The Horse's Mouth
10 Things to Know about the Horse’s Mouth
Horses Chew a Lot
25,000x per day
Chewing causes points and tongue movement sharpens these points
Horses are Continuous Eaters
No gall bladder = no need to store bile
Hypsodont Teeth = continuously erupting (not growing)
The Purpose of Chewing
Create a swallowable bolus
Role of incisors: to fight with but not needed to harvest grass
Role of canine teeth: almost only in male horses and used to tear flesh in fight
Role of wolf teeth: these are being phased out (rudimentary or absent)
Role of check teeth: create a bolus of food that the horse can swallow. Also, it crushes the food increasing the surface area for digestion and distribute saliva.
Why do the teeth need floating? How often?
Chewing causes points but the tongue strops them into a razor’s edge that is painful against the check lining and tongue.
The individual threshold of pain determines how the horse reacts to pain which determines the frequency of floating
The purpose of the tongue is to clean the mouth, distribute saliva and to press the teeth to create a firm attachment of the teeth in their socket
The hardness of teeth - varies by arrangement of the prisms that make up the enamel
Horses that graze more, chew more. Liquid or limited diets often have few sharp edges.
Young Horse Mouths
Caps: the deciduous teeth of the incisors and pre-molars that naturally are ejected between 2 years and 5 years of age.
Wolf teeth: Trainers traditionally extract. Each horse should be evaluated individually.

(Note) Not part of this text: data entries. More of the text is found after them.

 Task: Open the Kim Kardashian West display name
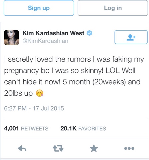click(53, 33)
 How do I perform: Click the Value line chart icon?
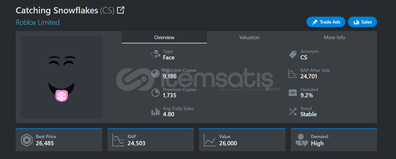[x=210, y=140]
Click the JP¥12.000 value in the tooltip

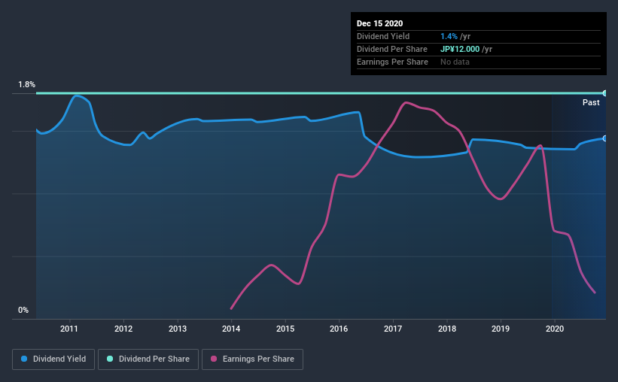[x=460, y=49]
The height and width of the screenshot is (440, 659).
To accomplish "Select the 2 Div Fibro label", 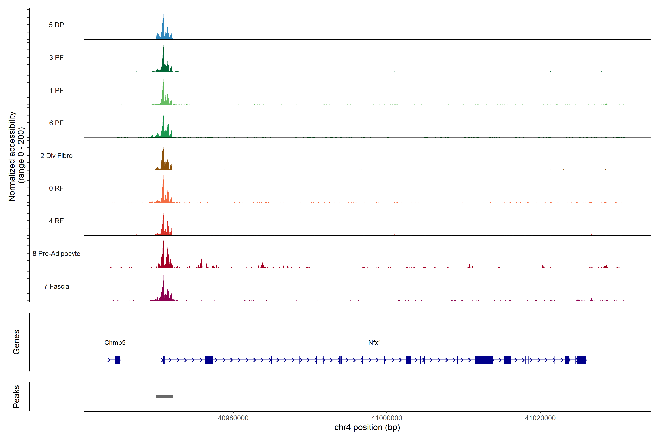I will click(x=56, y=156).
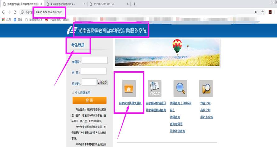The height and width of the screenshot is (147, 277).
Task: Click the 考籍号 input field
Action: [94, 60]
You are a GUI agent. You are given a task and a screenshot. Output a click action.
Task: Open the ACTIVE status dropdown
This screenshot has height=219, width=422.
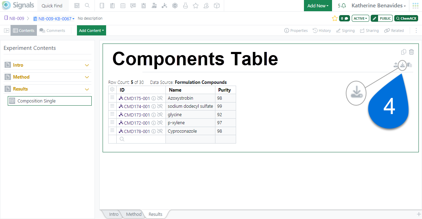[x=360, y=18]
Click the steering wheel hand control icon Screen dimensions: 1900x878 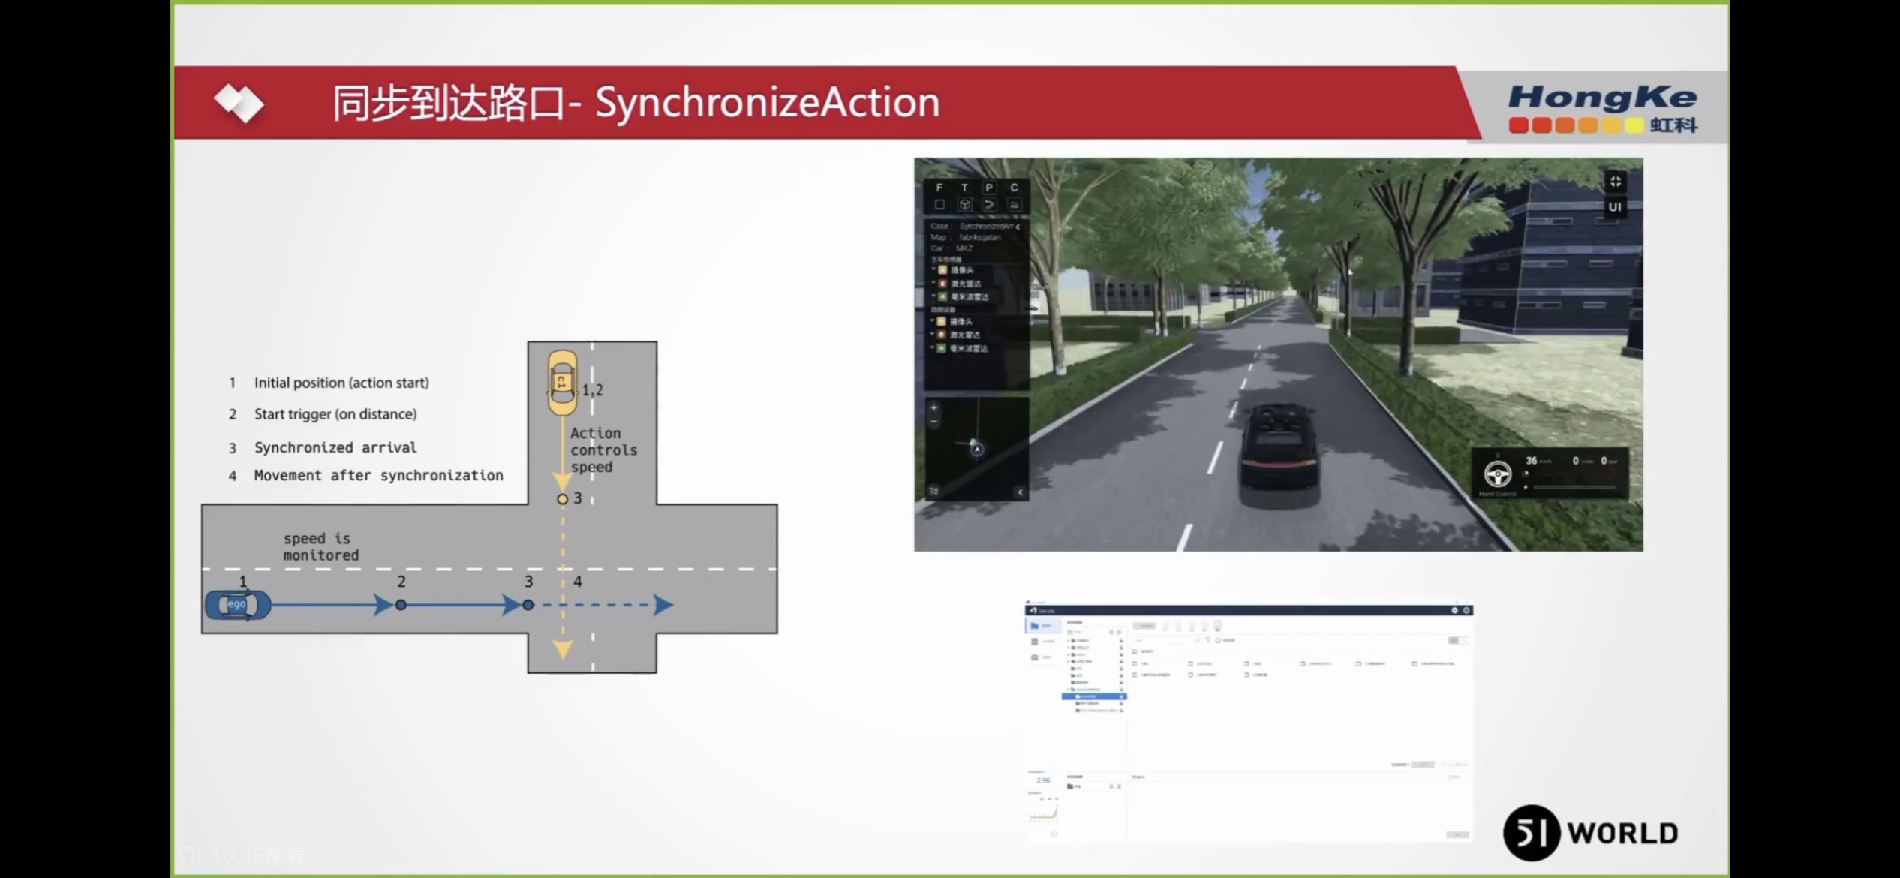1498,474
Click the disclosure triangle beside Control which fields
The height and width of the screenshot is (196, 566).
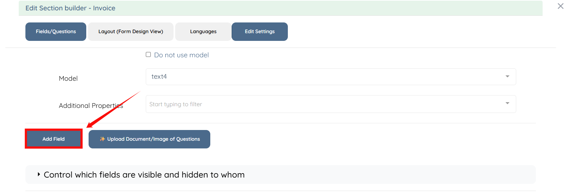(x=39, y=174)
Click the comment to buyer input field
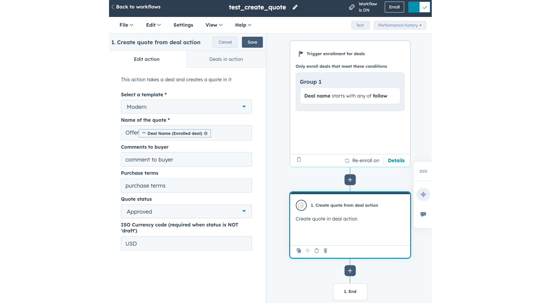This screenshot has height=303, width=538. [186, 159]
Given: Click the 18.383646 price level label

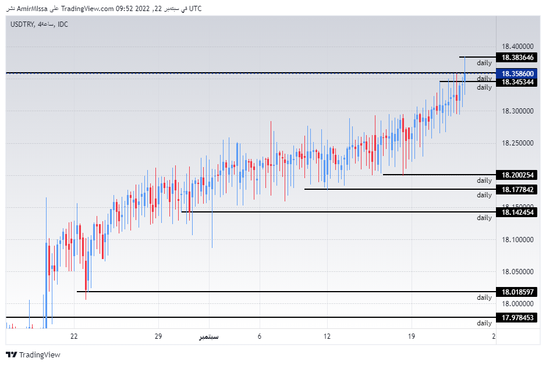Looking at the screenshot, I should (517, 58).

Blind Wolf Teeth: Wolf teeth that never erupt and often not an issue, but some trainers insist on their removal
Old Horse Mouths
End Stage Teeth: Continual eruption of the tooth finally ends as no more tooth is available. They either fall out, are extracted, or remain healthy from years of care.
Quidding: When a horse balls up hay and spits it out indicating that the cheek teeth are no longer effective in creating swallowable bolus food.
Prevention plus genetics: Horses that are cared for often have a full set of teeth at the age of 30.
What else can happen other than sharp points?
Cavities
Split Teeth
Abscessed Tooth Roots
EOTRH: Equine Odontoclastic Tooth Resorption and Hypercementosis
Foreign Objects
Trauma
Ulcers
Signs of Dental Problems
Quidding: Balling of hay in mouth and then dropping ball onto the stall floor
Bit Objections
Change in chewing behavior - abnormal positioning & altered rate
Insidious Onset: Often no signs with a good rider because the horse learns to avoid the pain and only people looking for these issues actually see the problem.
The Different Processes of Dentistry and who should Perform it
Floating is husbandry. Like removing excess hoof or a long hair coat. Floating only removes excess tooth, not the chewing surface.
Extractions & medication is veterinary medicine
Hand floating versus power tools
Dentistry is an art. “He who works with his hands, and his head and his heart is an artist.” - St. Francis of Assisi
Why we prefer horsemanship Dentistry
Routine floating is done 90% of the time without medication.
The horse becomes a willing partner in the process.
Dentistry is a process, not an event.
The goal is to remove all sources of oral pain.